**EXERCISE:**
Rewrite all the entries below, changing every "The height and width of the screenshot" to "The screenshot's height and width" and leaving everything else the same.

**RECORD SET:**
________
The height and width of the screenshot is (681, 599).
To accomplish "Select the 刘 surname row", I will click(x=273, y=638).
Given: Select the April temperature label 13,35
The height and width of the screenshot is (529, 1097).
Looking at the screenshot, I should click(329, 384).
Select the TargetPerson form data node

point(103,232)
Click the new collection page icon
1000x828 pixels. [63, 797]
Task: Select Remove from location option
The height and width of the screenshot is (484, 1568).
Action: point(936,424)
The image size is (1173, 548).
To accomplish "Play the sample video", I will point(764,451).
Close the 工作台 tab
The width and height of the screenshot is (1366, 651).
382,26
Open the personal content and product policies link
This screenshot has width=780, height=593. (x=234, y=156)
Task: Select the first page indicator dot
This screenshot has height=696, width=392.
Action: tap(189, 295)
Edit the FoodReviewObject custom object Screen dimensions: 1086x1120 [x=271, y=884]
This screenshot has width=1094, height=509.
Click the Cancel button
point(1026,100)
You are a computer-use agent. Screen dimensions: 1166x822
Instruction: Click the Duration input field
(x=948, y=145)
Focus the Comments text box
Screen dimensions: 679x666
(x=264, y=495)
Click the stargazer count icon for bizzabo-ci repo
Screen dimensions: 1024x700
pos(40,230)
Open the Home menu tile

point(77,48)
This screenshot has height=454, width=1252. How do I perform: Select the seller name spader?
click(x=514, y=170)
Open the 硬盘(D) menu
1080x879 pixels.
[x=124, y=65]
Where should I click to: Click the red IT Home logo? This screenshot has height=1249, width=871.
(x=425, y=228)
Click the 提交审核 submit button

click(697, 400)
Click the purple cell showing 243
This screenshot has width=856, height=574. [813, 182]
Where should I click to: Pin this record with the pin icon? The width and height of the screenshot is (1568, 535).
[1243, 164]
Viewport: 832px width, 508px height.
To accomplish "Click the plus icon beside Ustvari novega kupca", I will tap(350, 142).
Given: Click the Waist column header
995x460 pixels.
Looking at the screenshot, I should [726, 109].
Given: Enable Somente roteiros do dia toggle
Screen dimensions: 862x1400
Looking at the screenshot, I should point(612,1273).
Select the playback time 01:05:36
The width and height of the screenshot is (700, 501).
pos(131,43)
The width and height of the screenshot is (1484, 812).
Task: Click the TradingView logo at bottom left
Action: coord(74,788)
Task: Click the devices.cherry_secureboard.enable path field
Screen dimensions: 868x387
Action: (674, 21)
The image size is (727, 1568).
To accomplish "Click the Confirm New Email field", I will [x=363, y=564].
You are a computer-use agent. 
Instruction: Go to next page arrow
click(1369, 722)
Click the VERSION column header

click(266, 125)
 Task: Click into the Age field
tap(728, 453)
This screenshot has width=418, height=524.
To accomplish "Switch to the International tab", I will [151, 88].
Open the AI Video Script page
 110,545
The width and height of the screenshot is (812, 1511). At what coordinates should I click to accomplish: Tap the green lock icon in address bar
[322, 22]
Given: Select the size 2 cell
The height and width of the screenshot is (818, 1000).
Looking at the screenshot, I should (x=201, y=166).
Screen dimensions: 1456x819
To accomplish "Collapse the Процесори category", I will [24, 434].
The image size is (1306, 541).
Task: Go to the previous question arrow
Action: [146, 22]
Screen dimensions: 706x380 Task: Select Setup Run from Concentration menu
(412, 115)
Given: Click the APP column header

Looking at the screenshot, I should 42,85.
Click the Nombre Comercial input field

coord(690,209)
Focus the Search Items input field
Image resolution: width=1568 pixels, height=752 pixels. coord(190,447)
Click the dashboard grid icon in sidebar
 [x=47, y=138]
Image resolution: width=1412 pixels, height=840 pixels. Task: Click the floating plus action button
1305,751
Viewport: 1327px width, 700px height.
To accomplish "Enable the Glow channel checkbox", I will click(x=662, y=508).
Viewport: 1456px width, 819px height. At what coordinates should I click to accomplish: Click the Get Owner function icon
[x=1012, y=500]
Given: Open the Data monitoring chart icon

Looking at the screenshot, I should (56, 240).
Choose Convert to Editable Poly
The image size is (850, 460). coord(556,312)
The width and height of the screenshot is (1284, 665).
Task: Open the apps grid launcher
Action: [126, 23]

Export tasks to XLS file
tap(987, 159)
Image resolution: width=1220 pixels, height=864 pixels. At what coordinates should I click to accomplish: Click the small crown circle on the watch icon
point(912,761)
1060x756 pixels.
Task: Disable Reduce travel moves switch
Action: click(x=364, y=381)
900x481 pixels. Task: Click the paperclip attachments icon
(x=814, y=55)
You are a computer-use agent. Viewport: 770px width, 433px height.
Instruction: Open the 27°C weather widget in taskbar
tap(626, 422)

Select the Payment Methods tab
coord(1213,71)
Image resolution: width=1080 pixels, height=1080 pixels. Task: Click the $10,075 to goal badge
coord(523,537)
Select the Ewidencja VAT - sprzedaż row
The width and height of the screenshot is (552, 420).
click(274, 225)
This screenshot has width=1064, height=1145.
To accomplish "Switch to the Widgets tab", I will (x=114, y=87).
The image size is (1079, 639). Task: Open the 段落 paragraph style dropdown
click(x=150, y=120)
________
**COMPLETE ANSWER:**
The screenshot's height and width is (681, 599).
To accomplish "Select the 刘 surname row", I will click(x=273, y=638).
Given: Select the April temperature label 13,35
The screenshot's height and width is (529, 1097).
Looking at the screenshot, I should click(329, 384).
Select the TargetPerson form data node

point(103,232)
Click the new collection page icon
1000x828 pixels. [63, 797]
Task: Select Remove from location option
The screenshot's height and width is (484, 1568).
Action: point(936,424)
The image size is (1173, 548).
To accomplish "Play the sample video", I will point(764,451).
Close the 工作台 tab
The width and height of the screenshot is (1366, 651).
382,26
Open the personal content and product policies link
This screenshot has width=780, height=593. (x=234, y=156)
Task: Select the first page indicator dot
This screenshot has height=696, width=392.
Action: tap(189, 295)
Edit the FoodReviewObject custom object Screen dimensions: 1086x1120 [x=271, y=884]
This screenshot has width=1094, height=509.
Click the Cancel button
point(1026,100)
You are a computer-use agent. Screen dimensions: 1166x822
Instruction: Click the Duration input field
(x=948, y=145)
Focus the Comments text box
Screen dimensions: 679x666
(x=264, y=495)
Click the stargazer count icon for bizzabo-ci repo
Screen dimensions: 1024x700
pos(40,230)
Open the Home menu tile

point(77,48)
This screenshot has height=454, width=1252. How do I perform: Select the seller name spader?
click(x=514, y=170)
Open the 硬盘(D) menu
1080x879 pixels.
[x=124, y=65]
Where should I click to: Click the red IT Home logo? This screenshot has height=1249, width=871.
(x=425, y=228)
Click the 提交审核 submit button

click(697, 400)
Click the purple cell showing 243
This screenshot has width=856, height=574. [813, 182]
Where should I click to: Pin this record with the pin icon? The width and height of the screenshot is (1568, 535).
[1243, 164]
Viewport: 832px width, 508px height.
To accomplish "Click the plus icon beside Ustvari novega kupca", I will tap(350, 142).
Given: Click the Waist column header
995x460 pixels.
Looking at the screenshot, I should [726, 109].
Given: Enable Somente roteiros do dia toggle
Screen dimensions: 862x1400
Looking at the screenshot, I should point(612,1273).
Select the playback time 01:05:36
The width and height of the screenshot is (700, 501).
pos(131,43)
The width and height of the screenshot is (1484, 812).
Task: Click the TradingView logo at bottom left
Action: coord(74,788)
Task: Click the devices.cherry_secureboard.enable path field
Screen dimensions: 868x387
Action: (674, 21)
The image size is (727, 1568).
To accomplish "Click the Confirm New Email field", I will [x=363, y=564].
You are a computer-use agent. 
Instruction: Go to next page arrow
click(1369, 722)
Click the VERSION column header

click(266, 125)
 Task: Click into the Age field
tap(728, 453)
This screenshot has width=418, height=524.
To accomplish "Switch to the International tab", I will [151, 88].
Open the AI Video Script page
 110,545
The width and height of the screenshot is (812, 1511). At what coordinates should I click to accomplish: Tap the green lock icon in address bar
[322, 22]
Given: Select the size 2 cell
The screenshot's height and width is (818, 1000).
Looking at the screenshot, I should (x=201, y=166).
Screen dimensions: 1456x819
To accomplish "Collapse the Процесори category", I will [24, 434].
The image size is (1306, 541).
Task: Go to the previous question arrow
Action: [146, 22]
Screen dimensions: 706x380 Task: Select Setup Run from Concentration menu
(412, 115)
Given: Click the APP column header

Looking at the screenshot, I should 42,85.
Click the Nombre Comercial input field

coord(690,209)
Focus the Search Items input field
Image resolution: width=1568 pixels, height=752 pixels. coord(190,447)
Click the dashboard grid icon in sidebar
 [x=47, y=138]
Image resolution: width=1412 pixels, height=840 pixels. Task: Click the floating plus action button
1305,751
Viewport: 1327px width, 700px height.
To accomplish "Enable the Glow channel checkbox", I will click(x=662, y=508).
Viewport: 1456px width, 819px height. At what coordinates should I click to accomplish: Click the Get Owner function icon
[x=1012, y=500]
Given: Open the Data monitoring chart icon

Looking at the screenshot, I should (56, 240).
Choose Convert to Editable Poly
The image size is (850, 460). coord(556,312)
The width and height of the screenshot is (1284, 665).
Task: Open the apps grid launcher
Action: [126, 23]

Export tasks to XLS file
tap(987, 159)
Image resolution: width=1220 pixels, height=864 pixels. At what coordinates should I click to accomplish: Click the small crown circle on the watch icon
point(912,761)
1060x756 pixels.
Task: Disable Reduce travel moves switch
Action: click(x=364, y=381)
900x481 pixels. Task: Click the paperclip attachments icon
(x=814, y=55)
You are a computer-use agent. Viewport: 770px width, 433px height.
Instruction: Open the 27°C weather widget in taskbar
tap(626, 422)

Select the Payment Methods tab
coord(1213,71)
Image resolution: width=1080 pixels, height=1080 pixels. Task: Click the $10,075 to goal badge
coord(523,537)
Select the Ewidencja VAT - sprzedaż row
The width and height of the screenshot is (552, 420).
click(274, 225)
This screenshot has width=1064, height=1145.
To accomplish "Switch to the Widgets tab", I will (x=114, y=87).
The image size is (1079, 639). Task: Open the 段落 paragraph style dropdown
click(x=150, y=120)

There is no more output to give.